* JOB *
Extend the overview of Guatemalan securities and securitisation regulation, starting after its final sentence.

* DOCUMENT SEGMENT *
--- --- ---

The Securities’ Registry (Registro del Mercado de Valores y Mercancías) is much more than just a “registry” – it is the main regulator. It has powers of oversight of all issuers. However, the exchanges are self-regulatory organisations (SROs) and therefore have regulatory and enforcement functions as well.
Violations of Required Disclosure and Consequent Penalties
The Securities and Securities Exchange Act of 1996 is the principal set of rules concerning the disclosure of information when offering securities. Violations include:
Public Market v Private Market
Most of the issuers go to the Securities Exchange, even for the initial placement of their securities. Most of the private securities issued consist of commercial paper and the investors belong mostly to the financial sector, investment funds, and pension funds (of a private character). The private market issuing of securities is, to all intents and purposes, inexistent. The main statistics for the several markets can be found at www.bvnsa.com.gt.
It is not a common practice that legal opinions are sought as to compliance with the rules concerning disclosure and registration. However, the exchange does require a legal opinion by independent counsel, as to this effect.
There are no special rules concerning disclosure for the securitisation processes. However, two bills are being prepared to amend the Securities Act and Securities Exchange Act of 1996 and these do include standard securitisation rules. It is expected that these bills will be introduced in 2020.
For related matters, please refer to 4.1 Specific Disclosure Laws or Regulations.
In Guatemala, there are no laws or regulations on credit risk retention.
For those securitisations that are publicly offered, the main source of regulation is the Securities and Securities Exchange Act of 1996.
Section 40 of the Act requires a basic duty to update the financial information provided by the issuer on a quarterly basis, in addition to any amendment to corporate statutes and the annual report to the shareholders (where applicable). The annual report of the external auditors to the shareholders must also be disclosed.
The Securities’ Registry and, when listed on an exchange, the Securities Exchange, regulate and are also charged with the enforcement of the rules concerning the updating of information. The penalties for non-compliance can include fines and also the cancellation of the authorisation to issue and trade in the securities.
The Securities and Securities Exchange Act of 1996 does not specifically regulate rating agencies (RAs), but does require that the issuers of debt securities seek and obtain a rating before issuing their securities.
The rating can be rendered by a local or regional rating agency registered with the Securities Registry.
There are very few regulations on rating agencies, beyond the obligation to register with the Securities Registry, which requires basic information to determine that the interested RA has the means to operate as such.
In general, the banking laws of Guatemala have followed the Basel rules and the Monetary Board has the power to issue regulations to develop the basic legal provisions. However, at this point there are no rules applicable specifically to securitisation processes.
Capital requirements are, in general, 10% of the computable equity of the banks. Insurance companies must invest a certain portion of their technical reserves in securities and other financial assets issued by the State, the Central Bank, and/or the regulated banking system. Banking reserves vary, but are set at approximately 14% of sight deposits.

--- --- ---

* SUPPLIED DATA *
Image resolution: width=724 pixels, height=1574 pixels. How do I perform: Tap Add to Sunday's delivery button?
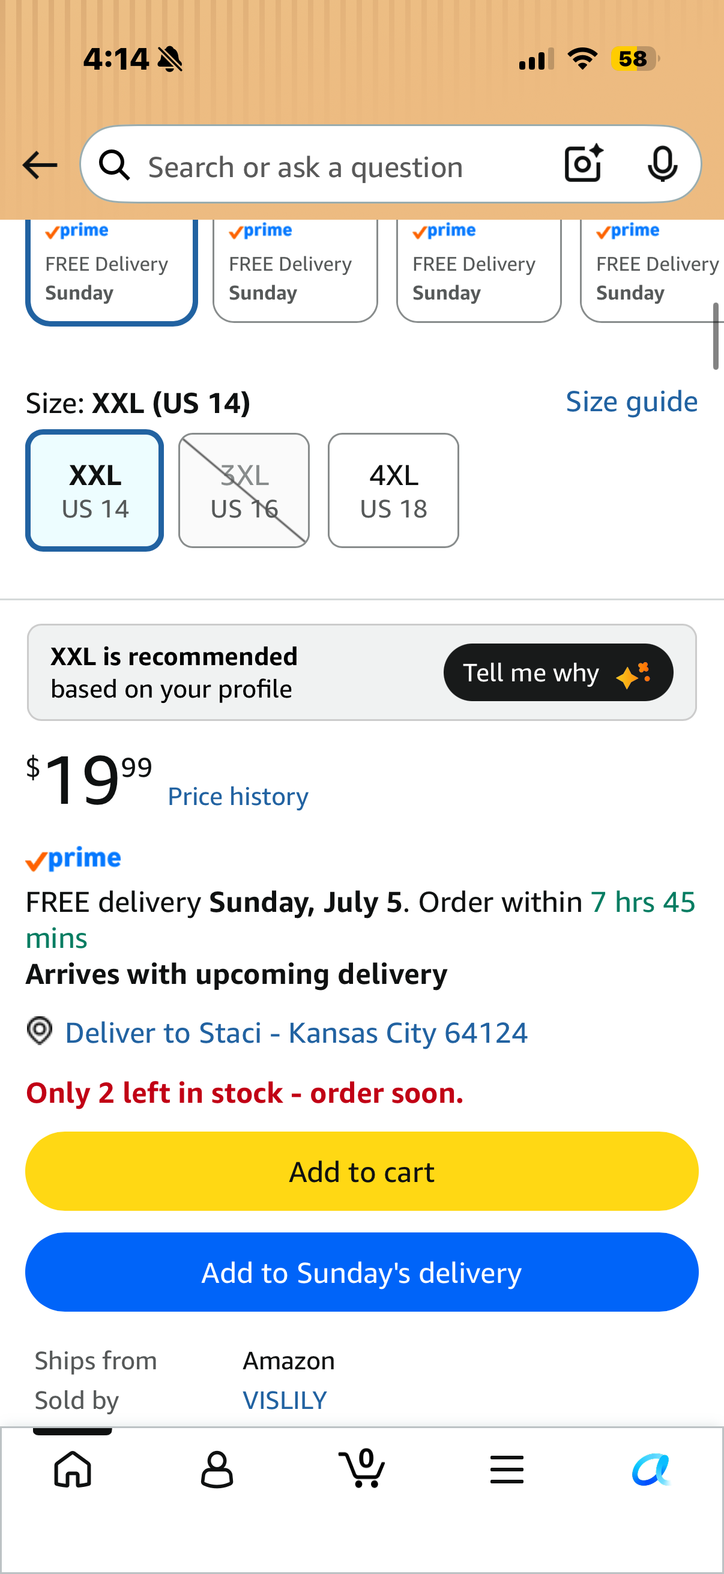(362, 1272)

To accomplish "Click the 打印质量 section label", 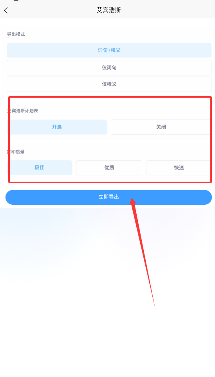I will coord(16,152).
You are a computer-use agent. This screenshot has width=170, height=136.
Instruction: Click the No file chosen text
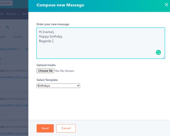click(65, 71)
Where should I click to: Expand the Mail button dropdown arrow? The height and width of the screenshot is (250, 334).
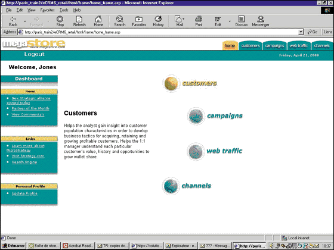(184, 19)
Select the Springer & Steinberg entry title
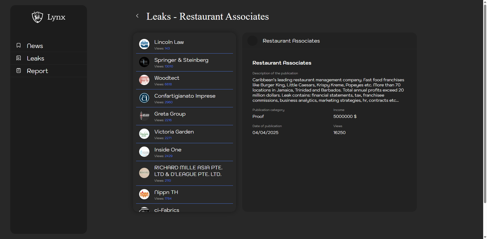 click(x=181, y=60)

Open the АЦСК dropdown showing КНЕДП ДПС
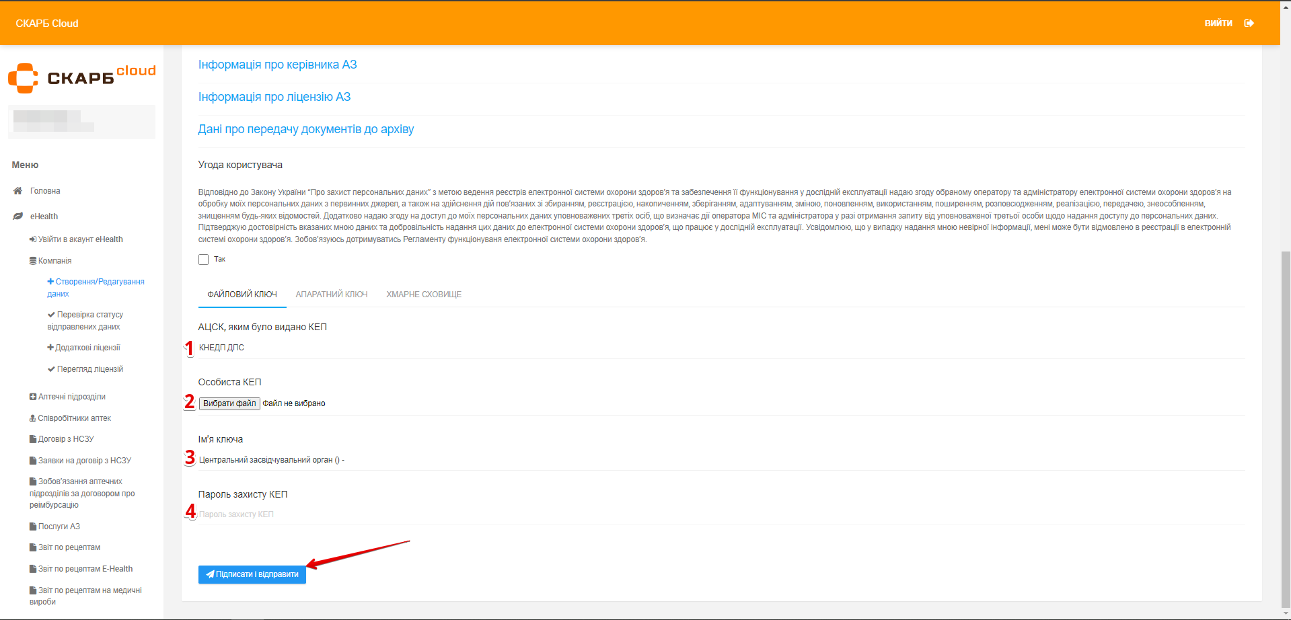coord(720,348)
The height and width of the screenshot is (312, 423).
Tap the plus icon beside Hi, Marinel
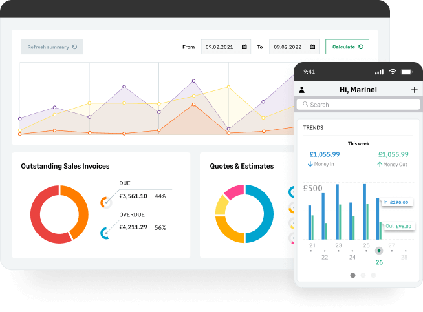pos(415,90)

--- --- ---

* TASK RESPONSE *
The regulation of capital requirements and liquidity reserves corresponds to the Monetary Board.
There are no rules on giving capital or liquidity benefit for any transaction that complies with comparable BASEL or IOSCO regimes.
Except for the regulation of future and conditional agreements, there are no legal rules regarding derivatives transactions. The exchange, Bolsa de Valores Nacional, has issued some regulations on hedge transactions and posted a master agreement, but as yet the agreement has not become active. Those issued by the exchange, which are SROs, are enforced by the exchange itself.
The matter is not relevant in this jurisdiction.
The protection of investors is found in the Securities and Securities Exchange Act of 1996, its regulations, and the regulations issued by the exchange (the most important of which can be found at www.bvnsa.com.gt). These rules are not specifically geared towards securitisation, but to the offering of and trading publicly in securities.
The basic elements include disclosure of relevant information, the prevention of conflicts of interest, registration with the Securities Registry, and fair dealing in the public securities market.
The main regulatory body and the one in charge of oversight powers concerning possible infractions and pursuing the application of fines is the Securities Registry.
The principal financial product issued and traded among banks are mortgage-backed securities. Most of them are backed by the insurance coverage of the Mortgage Insurance Institute, but the law has allowed for other private institutions to do so as well. The main rules applicable are those in the statute that created and regulate the Mortgage Insurance Institute, in the Banking and Financial Groups Act of 2002.
This kind of trust is organised to issue securities in the public securities market in order to invest in registered securities. Thus, the investment trust cannot be used to purchase receivables, unless these would have been packed in securities that represent the receivables and registered for public offering.
Neither stock corporation nor investment or regular trusts are “transparent” for tax purposes. This is one of the factors that has deterred economic agents and made securitisation relatively costly. Thus, every SPE, regardless of its nature, is a separate taxpayer and must comply as any other taxpayer would.
In general, SPEs are created with the exclusive purpose of functioning as such. Thus, there are no specific activities to be avoided. Additionally, investment trusts can invest only in registered securities.
The biggest market in Guatemala in terms of securitisation is that of mortgage-backed securities and the main form of credit enhancement used is the insurance coverage by the Mortgage Insurance Institute or by other licensed insurance companies.
The main government-sponsored entity that participates in the securitisation market is the Mortgage Insurance Institute, subject to a specific statute and, of course, to the general legislation of the jurisdiction. The main purpose of this entity is to foster the housing industry and, thus, in addition to the funding of the Institute, those securitised mortgages that are covered by the Institute’s insurance enjoy a special tax treatment (where popular housing is financed).
As stated in 4.13 Material Forms of Credit Enhancement, the largest market is that of mortgage-backed securities and the largest investors are commercial banks (which are, also, the most important issuers).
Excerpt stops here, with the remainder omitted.